### TRY IT:
Make an exact copy of the data below, leaving out every picture.

### Stored records:
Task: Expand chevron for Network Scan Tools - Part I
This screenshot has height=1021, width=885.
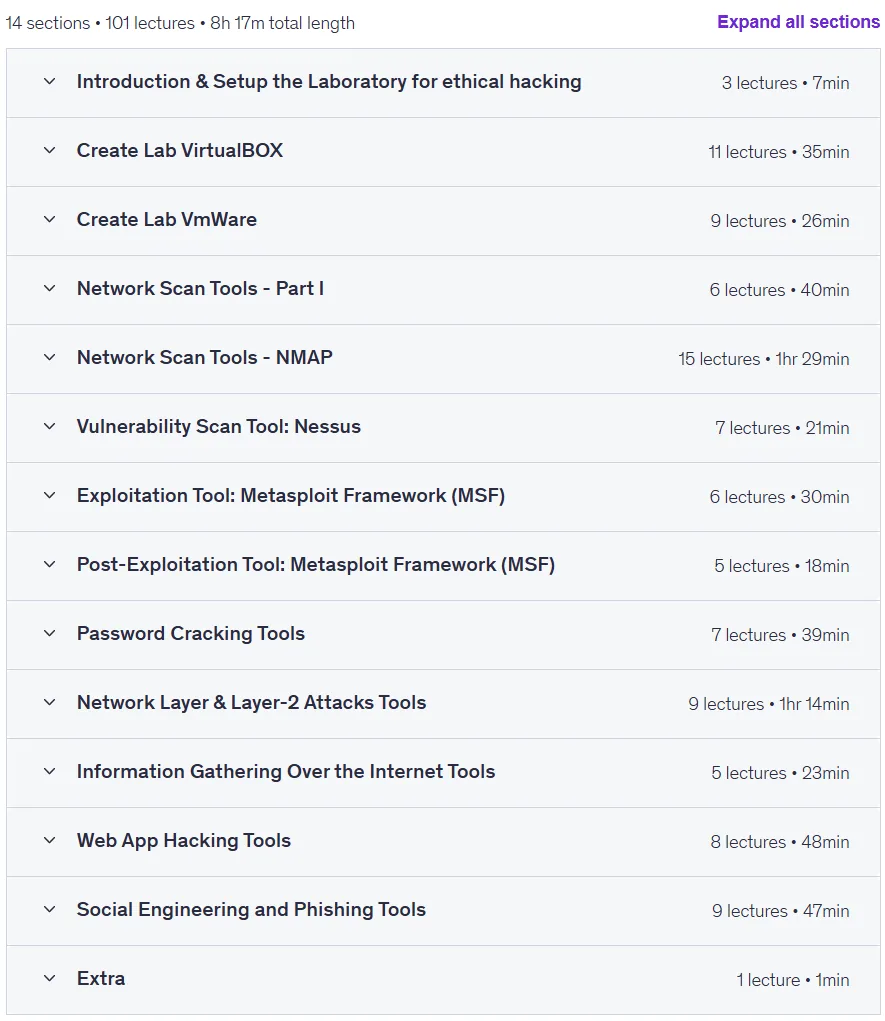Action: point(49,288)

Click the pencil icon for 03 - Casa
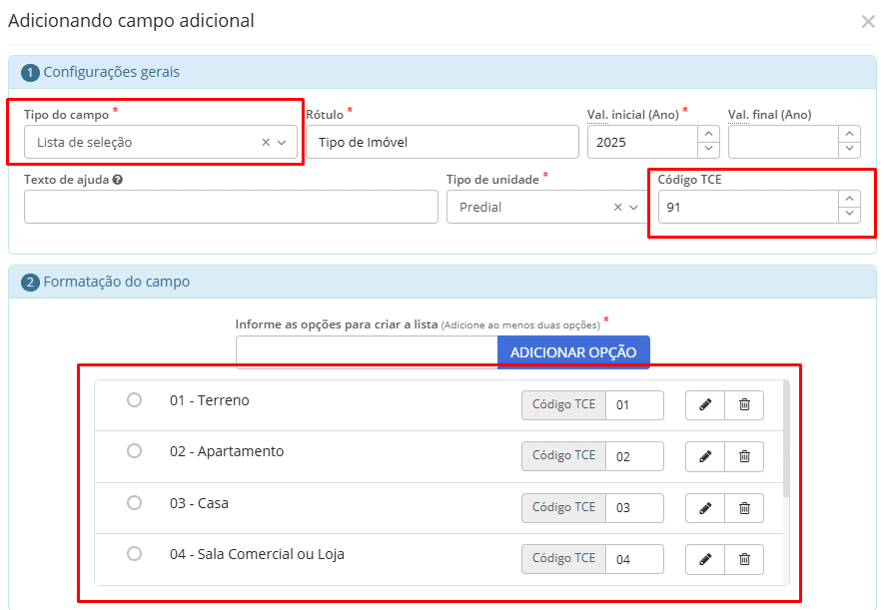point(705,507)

### SOLUTION TO THIS PROBLEM:
Task: Expand chevron for Network Scan Tools - Part I
This screenshot has height=1021, width=885.
Action: point(49,288)

Click the pencil icon for 03 - Casa
point(705,507)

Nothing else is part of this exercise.